Boston has a new TGL team.


Welcome back to the Monday Finish, where there’s no referee, no timeouts and certainly no shot clock — but more on that in a bit. Let’s get to it!


Strange times.

On Monday Rory McIlroy helped introduce a new four-player team as part of the launch of a groundbreaking startup golf league. Later he was asked about the future of the PGA Tour and said he “sincerely hope the PIF are involved.” Those two things in combination would have been unthinkable last summer; McIlroy was never a likely LIV captain, after all, and in what other context would those two stances make sense? Go back two summers, meanwhile, and it would’ve been word salad. The future of golf seems to get rewritten about once a month at this point.

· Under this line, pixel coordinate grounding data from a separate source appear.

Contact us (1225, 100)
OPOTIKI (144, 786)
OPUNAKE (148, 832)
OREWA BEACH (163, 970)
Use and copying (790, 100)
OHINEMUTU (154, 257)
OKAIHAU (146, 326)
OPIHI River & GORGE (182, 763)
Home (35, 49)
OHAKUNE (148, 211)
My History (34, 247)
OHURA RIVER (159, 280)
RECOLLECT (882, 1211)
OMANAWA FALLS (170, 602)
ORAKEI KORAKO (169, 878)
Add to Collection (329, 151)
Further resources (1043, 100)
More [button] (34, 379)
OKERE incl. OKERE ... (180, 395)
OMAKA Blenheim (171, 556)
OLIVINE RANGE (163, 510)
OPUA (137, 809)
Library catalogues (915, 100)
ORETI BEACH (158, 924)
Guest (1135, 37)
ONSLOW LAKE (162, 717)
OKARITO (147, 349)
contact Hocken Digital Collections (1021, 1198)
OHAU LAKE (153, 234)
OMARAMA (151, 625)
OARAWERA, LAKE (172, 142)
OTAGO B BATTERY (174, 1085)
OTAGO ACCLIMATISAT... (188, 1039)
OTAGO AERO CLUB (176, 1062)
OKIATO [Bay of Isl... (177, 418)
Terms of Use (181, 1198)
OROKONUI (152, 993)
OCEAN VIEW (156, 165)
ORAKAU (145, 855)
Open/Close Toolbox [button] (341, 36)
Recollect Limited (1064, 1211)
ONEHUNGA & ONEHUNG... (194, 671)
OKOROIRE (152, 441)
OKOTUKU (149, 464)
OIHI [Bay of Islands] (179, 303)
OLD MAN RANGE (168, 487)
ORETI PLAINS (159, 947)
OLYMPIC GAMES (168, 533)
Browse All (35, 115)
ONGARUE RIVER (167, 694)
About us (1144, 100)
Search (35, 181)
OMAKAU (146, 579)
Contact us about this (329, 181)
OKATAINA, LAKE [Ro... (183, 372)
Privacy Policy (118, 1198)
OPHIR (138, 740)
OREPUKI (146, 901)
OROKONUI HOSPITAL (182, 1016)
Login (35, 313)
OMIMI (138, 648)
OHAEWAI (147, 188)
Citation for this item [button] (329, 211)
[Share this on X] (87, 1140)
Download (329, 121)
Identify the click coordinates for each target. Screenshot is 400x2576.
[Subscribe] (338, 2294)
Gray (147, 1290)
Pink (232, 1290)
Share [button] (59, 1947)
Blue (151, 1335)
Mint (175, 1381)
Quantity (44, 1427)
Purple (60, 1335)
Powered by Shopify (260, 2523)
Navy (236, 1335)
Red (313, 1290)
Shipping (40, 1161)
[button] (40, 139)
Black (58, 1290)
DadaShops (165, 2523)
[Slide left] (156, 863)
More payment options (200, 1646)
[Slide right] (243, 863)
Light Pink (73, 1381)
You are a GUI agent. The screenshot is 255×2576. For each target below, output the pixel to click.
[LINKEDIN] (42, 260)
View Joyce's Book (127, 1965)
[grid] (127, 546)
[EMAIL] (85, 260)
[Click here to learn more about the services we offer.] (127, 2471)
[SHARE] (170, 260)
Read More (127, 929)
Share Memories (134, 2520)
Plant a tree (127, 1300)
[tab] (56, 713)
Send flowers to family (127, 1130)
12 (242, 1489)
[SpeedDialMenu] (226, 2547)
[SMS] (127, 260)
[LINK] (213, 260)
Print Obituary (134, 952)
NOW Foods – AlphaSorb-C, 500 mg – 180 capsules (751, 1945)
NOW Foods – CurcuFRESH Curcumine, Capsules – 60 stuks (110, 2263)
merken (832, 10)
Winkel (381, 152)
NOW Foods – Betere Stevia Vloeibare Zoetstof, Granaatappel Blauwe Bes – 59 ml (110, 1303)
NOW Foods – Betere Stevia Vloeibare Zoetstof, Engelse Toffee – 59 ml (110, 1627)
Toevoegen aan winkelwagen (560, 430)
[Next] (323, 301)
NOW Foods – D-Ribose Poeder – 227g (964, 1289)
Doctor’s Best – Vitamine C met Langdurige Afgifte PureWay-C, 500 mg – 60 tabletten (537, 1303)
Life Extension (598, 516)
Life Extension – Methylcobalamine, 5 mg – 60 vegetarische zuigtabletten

Inevitably McIlroy was asked during the inaugural Boston Common GC press conference how he could support the TGL — the league he and Tiger Woods have co-founded in conjunction with the PGA Tour — when he was so staunchly anti-LIV. He explained the biggest difference, which is that LIV was introduced as direct competition to the PGA Tour, while the TGL is supplemental and complementary. (Not to mention held in a stadium!)

“This isn’t adversarial at all, this was trying to — how can we be additive to the entire system,” he said. When he and Woods had been approached by league co-founder Mike McCarley, they’d insisted on getting the Tour on board, McIlroy said. They certainly did that.

McIlroy has tried to stay away from too much anti-LIV talk of late, but he couldn’t quite resist a couple shots at the rival league while he was at it.

“We’re not pretending to be — we’re going to be competitive, and it’s going to be a different type of golf, but it’s not the traditional golf that you see week in, week out,” McIlroy said. “I don’t want to sit here and talk about LIV, but I think you could make the argument that they haven’t innovated enough away from what traditional golf is, or that they’ve innovated too much, that they’re not traditional golf. They’re sort of caught in no-man’s land, where this is so far removed from what we know golf to be.”

LIV has been relentlessly self-promotional since its inception, sometimes crossing the line into disingenuousness. That’s where McIlroy’s “pretending” shot originates. The critique that LIV is either too similar or not similar enough to the current PGA Tour is probably a fair one, too. LIV has struggled with its identity. It’s a disruptor … that still seeks the approval of the OWGR and entry to majors. It’s an adversary … that is currently negotiating a ceasefire. See what I mean?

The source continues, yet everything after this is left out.